Tweede winter

Het is amper een week koud geweest, maar het leek wel wereldnieuws. In de journaals werden de saaie politieke feitjes afgeraffeld om meer tijd vrij te maken voor de records die gebroken werden. De zesde dag (maandag 23 januari) is het slechts nog min zeventien, de scholen zijn weer open. Op straat lijkt het ineens warm te zijn. Weldra zal de temperatuur doorstijgen tot boven het vriespunt. Ik ben trots dat ik de echte kou heb doorstaan.

's Ochtends op een behaaglijk kantoor begin ik te snotteren achter mijn laptop, gaandeweg krijg ik het afwisselend benauwd en lopen de koude rillingen over mijn rug, steeds frequenter stroomt het vocht mijn neus uit en mijn mond in.

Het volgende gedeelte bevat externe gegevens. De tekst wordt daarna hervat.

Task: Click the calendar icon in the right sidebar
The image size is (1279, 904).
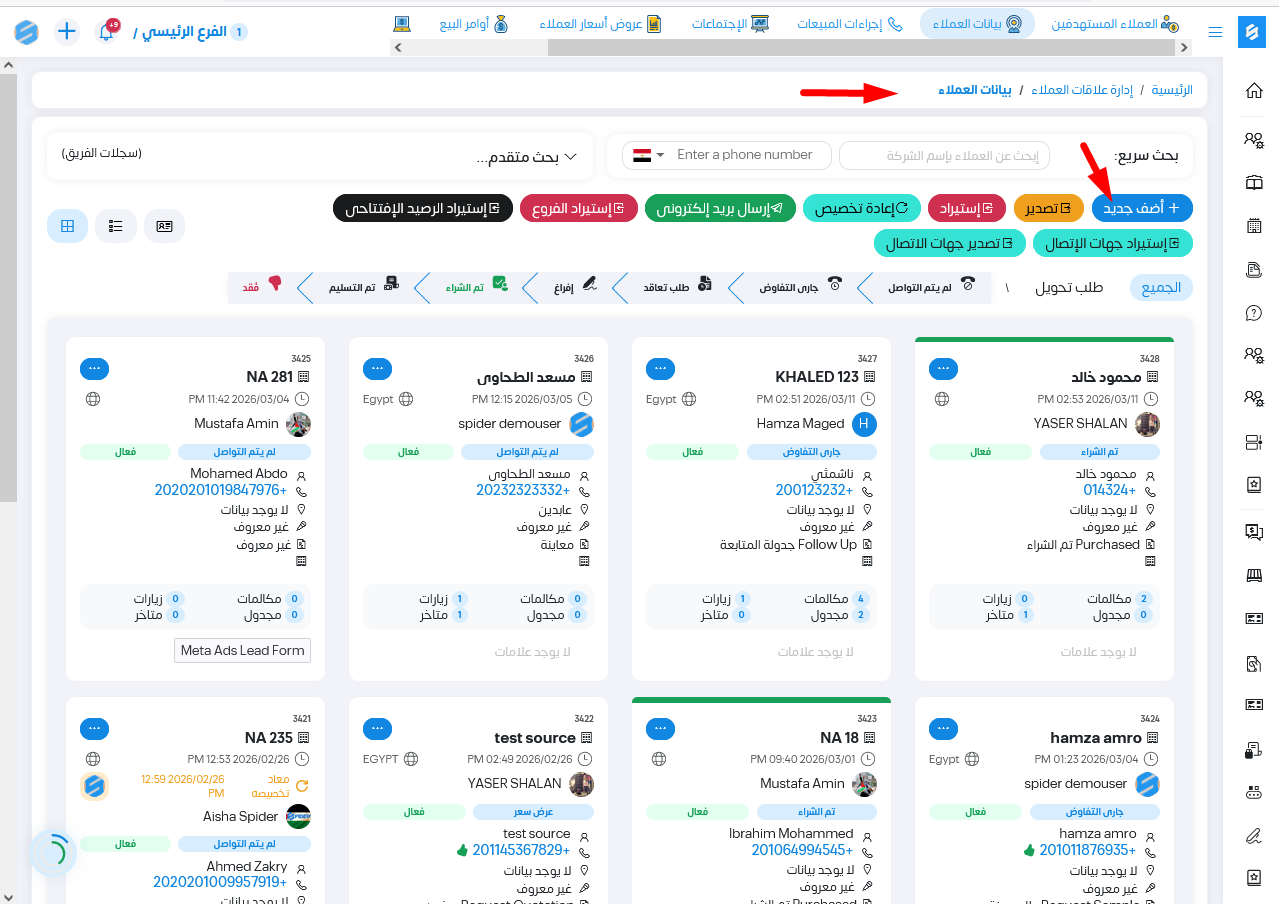Action: click(1253, 227)
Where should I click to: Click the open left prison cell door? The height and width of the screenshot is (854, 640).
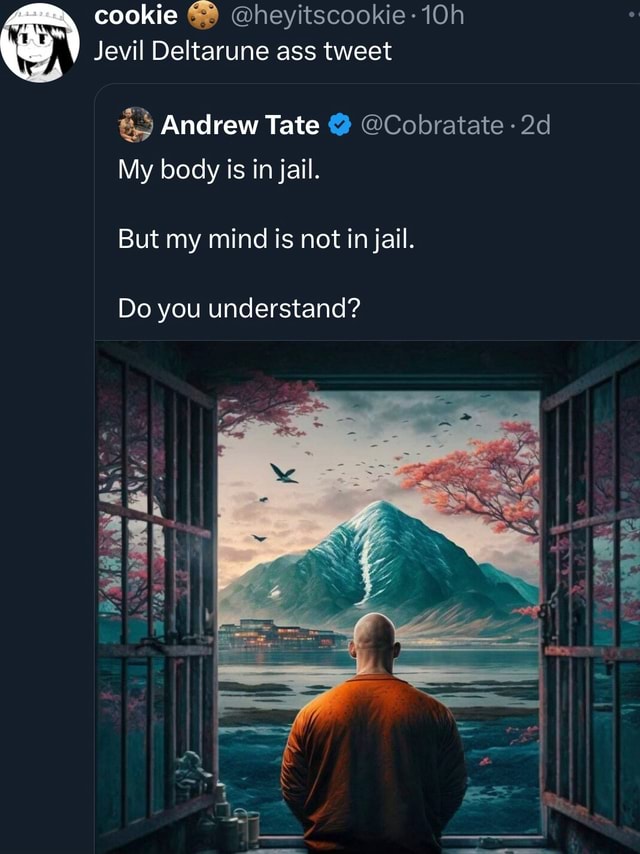tap(156, 594)
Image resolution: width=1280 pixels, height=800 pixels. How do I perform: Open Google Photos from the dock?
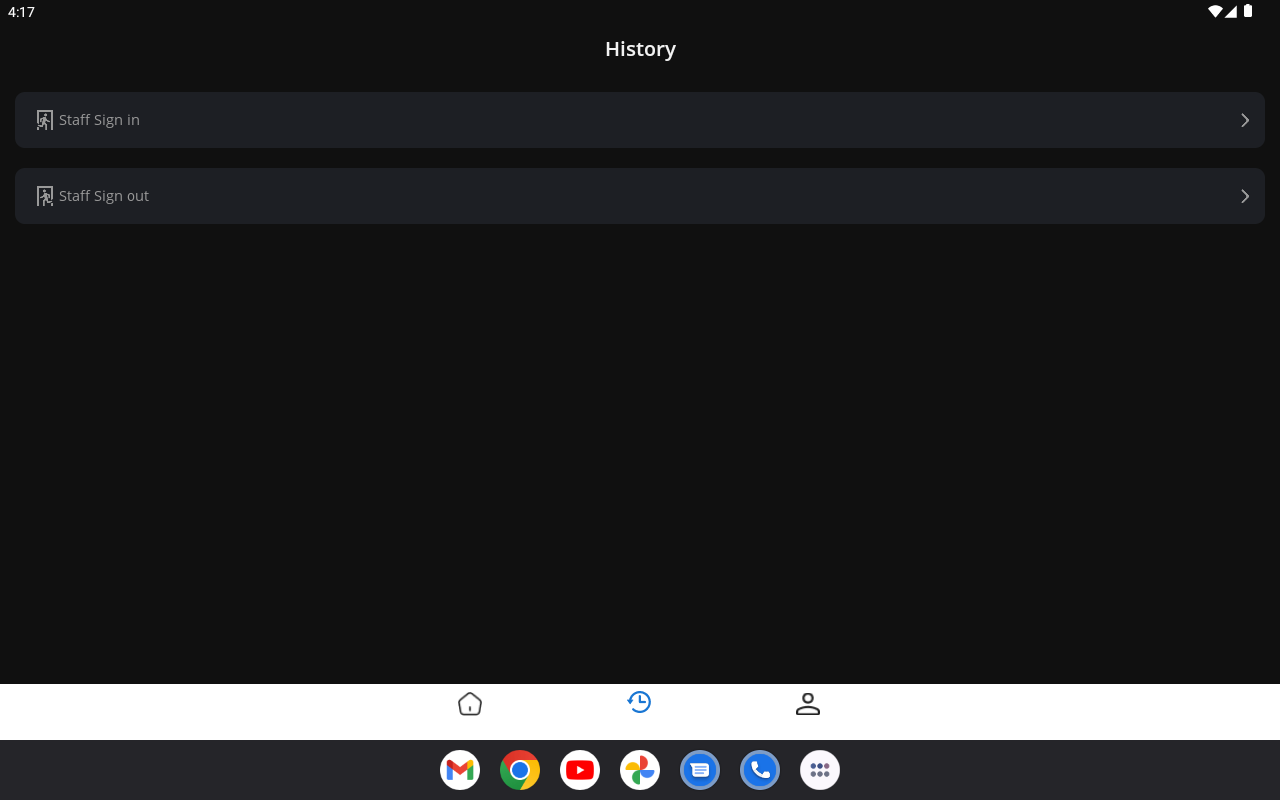[x=640, y=770]
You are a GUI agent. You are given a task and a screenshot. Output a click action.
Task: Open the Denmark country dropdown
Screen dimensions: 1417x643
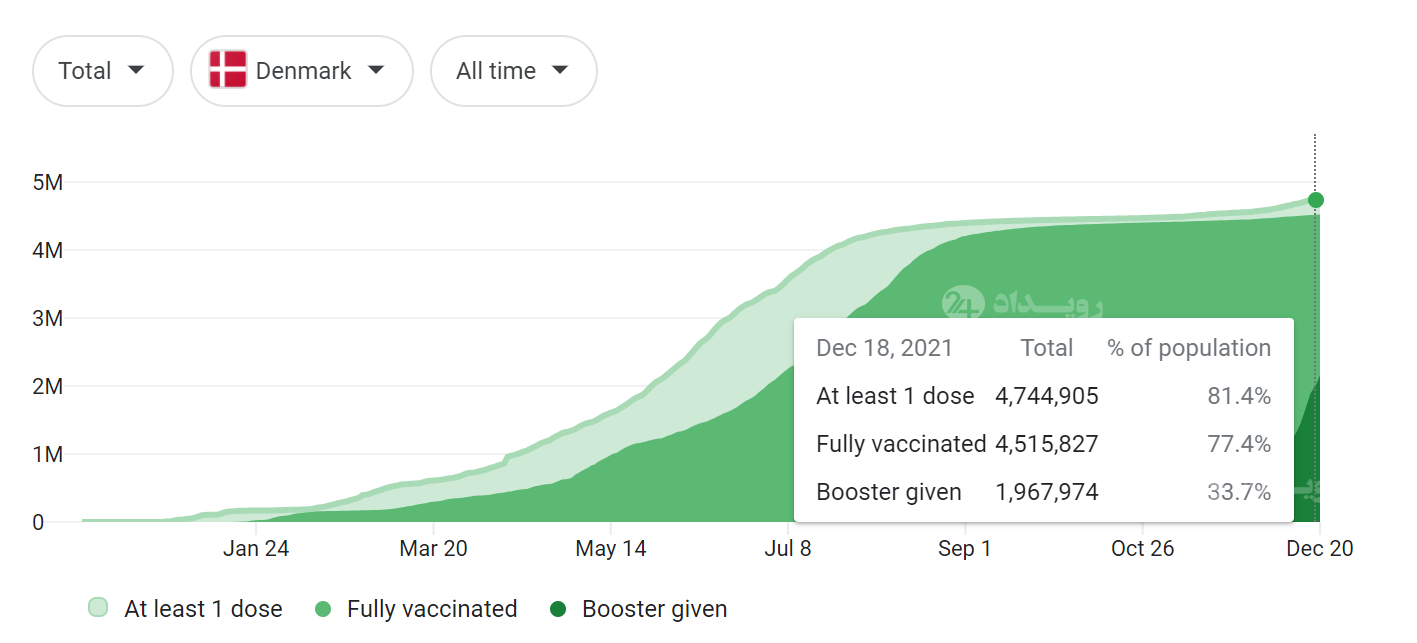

In de middagpauze ga Kolja van school halen. Hij was zaterdag jarig en heeft getrakteerd, naar goed gebruik krijgt de jarige van elk klasgenootje een presentje. Als ik om halfdrie aankom staat hij ongeduldig op het schoolplein op me te wachten. "Waar bleef je nou, ik had je vanochtend toch gezegd dat school op maandag om kwart over twee uitgaat". Ik mompel iets dat het midden houdt tussen een excuus en zeur niet aan mijn kop.

Bij de bushalte besluit ik om met hem mee te gaan naar huis, ik voel dat ik koorts heb. Bij het uitstappen scheur ik een plastic tas, autootjes en soldaatjes vliegen door de bus. Ik kan mijn hoofd er niet goed bijhouden.

De gehele avond kijk ik bibberend naar de Africa nations cup. 's Nachts word ik diverse malen wakker van de kou. De volgende ochtend sta ik op en wek Kolja, na het ontbijt geef ik hem geld voor de bus en duik weer onder de wol. Buiten is het min twee, ik had niet moeten denken dat ik het gehaald had. De rest van de week blijf ik binnen: slapen, lezen en weer slapen. Het voordeel van koorts hebben is dat je, zonder je buitengewoon rot te voelen, nergens meer voor verantwoordelijk bent.

Maandag 30 januari hervat ik mijn werkzaamheden. Tot dinsdag is het mild, dan dalen de temperaturen weer: woensdag min 12, donderdag min 17, vrijdag min 22. Ik ben precies op tijd voor de tweede winter.